>> Start
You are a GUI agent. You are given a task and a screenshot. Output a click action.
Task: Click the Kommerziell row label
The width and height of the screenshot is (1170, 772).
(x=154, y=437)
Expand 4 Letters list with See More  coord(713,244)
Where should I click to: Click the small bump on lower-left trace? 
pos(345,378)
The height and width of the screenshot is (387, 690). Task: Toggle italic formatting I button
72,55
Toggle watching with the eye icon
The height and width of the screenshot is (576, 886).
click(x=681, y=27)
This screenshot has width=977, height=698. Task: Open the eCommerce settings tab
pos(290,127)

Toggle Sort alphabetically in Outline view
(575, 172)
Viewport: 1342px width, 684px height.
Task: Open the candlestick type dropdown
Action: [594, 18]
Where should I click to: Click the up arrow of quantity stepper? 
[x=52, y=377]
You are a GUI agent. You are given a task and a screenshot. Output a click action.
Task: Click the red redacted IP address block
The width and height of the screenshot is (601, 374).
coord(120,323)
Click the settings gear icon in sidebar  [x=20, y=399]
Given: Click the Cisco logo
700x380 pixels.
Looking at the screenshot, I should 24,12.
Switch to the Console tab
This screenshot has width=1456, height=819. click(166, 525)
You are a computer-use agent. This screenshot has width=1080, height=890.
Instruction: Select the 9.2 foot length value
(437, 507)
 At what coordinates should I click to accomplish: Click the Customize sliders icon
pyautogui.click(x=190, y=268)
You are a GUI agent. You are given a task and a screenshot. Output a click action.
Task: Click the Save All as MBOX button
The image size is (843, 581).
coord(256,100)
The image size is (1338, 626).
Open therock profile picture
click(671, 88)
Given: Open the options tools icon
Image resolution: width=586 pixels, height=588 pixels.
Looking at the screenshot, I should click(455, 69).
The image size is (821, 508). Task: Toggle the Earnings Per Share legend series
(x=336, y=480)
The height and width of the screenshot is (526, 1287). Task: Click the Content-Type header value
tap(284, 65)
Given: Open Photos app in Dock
>> End
WHAT IS EXPECTED
Copy the records above word for word, starting with the line that contains "The height and width of the screenshot is (387, 690)." and ending with the line that contains "Looking at the screenshot, I should click(455, 69).".

FINAL ANSWER
The height and width of the screenshot is (387, 690). Task: Toggle italic formatting I button
72,55
Toggle watching with the eye icon
The height and width of the screenshot is (576, 886).
click(x=681, y=27)
This screenshot has width=977, height=698. Task: Open the eCommerce settings tab
pos(290,127)

Toggle Sort alphabetically in Outline view
(575, 172)
Viewport: 1342px width, 684px height.
Task: Open the candlestick type dropdown
Action: [594, 18]
Where should I click to: Click the up arrow of quantity stepper? 
[x=52, y=377]
You are a GUI agent. You are given a task and a screenshot. Output a click action.
Task: Click the red redacted IP address block
The width and height of the screenshot is (601, 374).
coord(120,323)
Click the settings gear icon in sidebar  [x=20, y=399]
Given: Click the Cisco logo
700x380 pixels.
Looking at the screenshot, I should 24,12.
Switch to the Console tab
This screenshot has width=1456, height=819. click(166, 525)
You are a computer-use agent. This screenshot has width=1080, height=890.
Instruction: Select the 9.2 foot length value
(437, 507)
 At what coordinates should I click to accomplish: Click the Customize sliders icon
pyautogui.click(x=190, y=268)
You are a GUI agent. You are given a task and a screenshot. Output a click action.
Task: Click the Save All as MBOX button
The image size is (843, 581).
coord(256,100)
The image size is (1338, 626).
Open therock profile picture
click(671, 88)
Given: Open the options tools icon
Image resolution: width=586 pixels, height=588 pixels.
Looking at the screenshot, I should click(455, 69).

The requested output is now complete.